**Exercise brief**
Rewrite these entries as a JSON list of strings, one string for each line and with blank lines left out.

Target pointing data
++++++++

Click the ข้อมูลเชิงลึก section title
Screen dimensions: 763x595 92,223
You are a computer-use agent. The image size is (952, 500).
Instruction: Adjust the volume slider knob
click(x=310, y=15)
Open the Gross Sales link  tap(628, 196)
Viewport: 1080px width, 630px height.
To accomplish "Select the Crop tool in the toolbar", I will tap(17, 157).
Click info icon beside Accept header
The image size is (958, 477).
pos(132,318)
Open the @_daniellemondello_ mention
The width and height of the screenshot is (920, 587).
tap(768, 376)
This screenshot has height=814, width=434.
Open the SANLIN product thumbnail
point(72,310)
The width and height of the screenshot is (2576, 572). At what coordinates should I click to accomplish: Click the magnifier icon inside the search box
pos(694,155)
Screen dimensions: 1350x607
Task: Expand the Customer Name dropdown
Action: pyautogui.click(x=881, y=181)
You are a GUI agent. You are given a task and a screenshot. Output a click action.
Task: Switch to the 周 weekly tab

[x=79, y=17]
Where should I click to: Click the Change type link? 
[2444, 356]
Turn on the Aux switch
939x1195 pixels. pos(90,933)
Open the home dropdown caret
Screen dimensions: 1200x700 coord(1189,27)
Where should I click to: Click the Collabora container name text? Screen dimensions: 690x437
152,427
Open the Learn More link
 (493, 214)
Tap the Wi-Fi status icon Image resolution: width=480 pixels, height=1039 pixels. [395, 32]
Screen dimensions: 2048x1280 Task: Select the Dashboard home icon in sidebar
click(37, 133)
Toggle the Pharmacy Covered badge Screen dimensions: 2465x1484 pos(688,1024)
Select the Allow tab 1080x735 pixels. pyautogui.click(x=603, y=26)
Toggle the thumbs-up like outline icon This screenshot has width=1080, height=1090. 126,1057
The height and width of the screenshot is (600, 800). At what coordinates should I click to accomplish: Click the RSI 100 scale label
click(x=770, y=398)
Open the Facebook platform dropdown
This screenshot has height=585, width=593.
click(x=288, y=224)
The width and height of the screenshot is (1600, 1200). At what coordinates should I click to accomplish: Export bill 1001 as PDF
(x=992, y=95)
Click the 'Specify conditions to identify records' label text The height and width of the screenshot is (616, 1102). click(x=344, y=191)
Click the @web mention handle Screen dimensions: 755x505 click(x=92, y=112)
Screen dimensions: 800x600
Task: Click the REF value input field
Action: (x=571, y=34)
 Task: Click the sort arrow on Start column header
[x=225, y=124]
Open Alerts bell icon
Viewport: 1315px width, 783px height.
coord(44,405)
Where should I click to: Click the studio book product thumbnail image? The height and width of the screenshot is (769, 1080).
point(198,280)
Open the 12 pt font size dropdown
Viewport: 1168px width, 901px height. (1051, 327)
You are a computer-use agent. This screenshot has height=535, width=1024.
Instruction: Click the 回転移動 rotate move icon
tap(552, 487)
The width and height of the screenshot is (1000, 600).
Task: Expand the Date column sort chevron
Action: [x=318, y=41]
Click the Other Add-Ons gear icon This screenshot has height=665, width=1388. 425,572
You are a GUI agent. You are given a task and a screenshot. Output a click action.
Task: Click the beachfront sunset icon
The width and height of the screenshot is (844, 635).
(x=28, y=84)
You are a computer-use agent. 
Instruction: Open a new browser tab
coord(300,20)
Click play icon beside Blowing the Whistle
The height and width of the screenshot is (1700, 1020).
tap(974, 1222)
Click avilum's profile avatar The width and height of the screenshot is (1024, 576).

++++++++

**Complete output**
[
  "Click the ข้อมูลเชิงลึก section title",
  "Screen dimensions: 763x595 92,223",
  "You are a computer-use agent. The image size is (952, 500).",
  "Instruction: Adjust the volume slider knob",
  "click(x=310, y=15)",
  "Open the Gross Sales link  tap(628, 196)",
  "Viewport: 1080px width, 630px height.",
  "To accomplish \"Select the Crop tool in the toolbar\", I will tap(17, 157).",
  "Click info icon beside Accept header",
  "The image size is (958, 477).",
  "pos(132,318)",
  "Open the @_daniellemondello_ mention",
  "The width and height of the screenshot is (920, 587).",
  "tap(768, 376)",
  "This screenshot has height=814, width=434.",
  "Open the SANLIN product thumbnail",
  "point(72,310)",
  "The width and height of the screenshot is (2576, 572). At what coordinates should I click to accomplish: Click the magnifier icon inside the search box",
  "pos(694,155)",
  "Screen dimensions: 1350x607",
  "Task: Expand the Customer Name dropdown",
  "Action: pyautogui.click(x=881, y=181)",
  "You are a GUI agent. You are given a task and a screenshot. Output a click action.",
  "Task: Switch to the 周 weekly tab",
  "[x=79, y=17]",
  "Where should I click to: Click the Change type link? ",
  "[2444, 356]",
  "Turn on the Aux switch",
  "939x1195 pixels. pos(90,933)",
  "Open the home dropdown caret",
  "Screen dimensions: 1200x700 coord(1189,27)",
  "Where should I click to: Click the Collabora container name text? Screen dimensions: 690x437",
  "152,427",
  "Open the Learn More link",
  " (493, 214)",
  "Tap the Wi-Fi status icon Image resolution: width=480 pixels, height=1039 pixels. [395, 32]",
  "Screen dimensions: 2048x1280 Task: Select the Dashboard home icon in sidebar",
  "click(37, 133)",
  "Toggle the Pharmacy Covered badge Screen dimensions: 2465x1484 pos(688,1024)",
  "Select the Allow tab 1080x735 pixels. pyautogui.click(x=603, y=26)",
  "Toggle the thumbs-up like outline icon This screenshot has width=1080, height=1090. 126,1057",
  "The height and width of the screenshot is (600, 800). At what coordinates should I click to accomplish: Click the RSI 100 scale label",
  "click(x=770, y=398)",
  "Open the Facebook platform dropdown",
  "This screenshot has height=585, width=593.",
  "click(x=288, y=224)",
  "The width and height of the screenshot is (1600, 1200). At what coordinates should I click to accomplish: Export bill 1001 as PDF",
  "(x=992, y=95)",
  "Click the 'Specify conditions to identify records' label text The height and width of the screenshot is (616, 1102). click(x=344, y=191)",
  "Click the @web mention handle Screen dimensions: 755x505 click(x=92, y=112)",
  "Screen dimensions: 800x600",
  "Task: Click the REF value input field",
  "Action: (x=571, y=34)",
  " Task: Click the sort arrow on Start column header",
  "[x=225, y=124]",
  "Open Alerts bell icon",
  "Viewport: 1315px width, 783px height.",
  "coord(44,405)",
  "Where should I click to: Click the studio book product thumbnail image? The height and width of the screenshot is (769, 1080).",
  "point(198,280)",
  "Open the 12 pt font size dropdown",
  "Viewport: 1168px width, 901px height. (1051, 327)",
  "You are a computer-use agent. This screenshot has height=535, width=1024.",
  "Instruction: Click the 回転移動 rotate move icon",
  "tap(552, 487)",
  "The width and height of the screenshot is (1000, 600).",
  "Task: Expand the Date column sort chevron",
  "Action: [x=318, y=41]",
  "Click the Other Add-Ons gear icon This screenshot has height=665, width=1388. 425,572",
  "You are a GUI agent. You are given a task and a screenshot. Output a click action.",
  "Task: Click the beachfront sunset icon",
  "The width and height of the screenshot is (844, 635).",
  "(x=28, y=84)",
  "You are a computer-use agent. ",
  "Instruction: Open a new browser tab",
  "coord(300,20)",
  "Click play icon beside Blowing the Whistle",
  "The height and width of the screenshot is (1700, 1020).",
  "tap(974, 1222)",
  "Click avilum's profile avatar The width and height of the screenshot is (1024, 576)."
]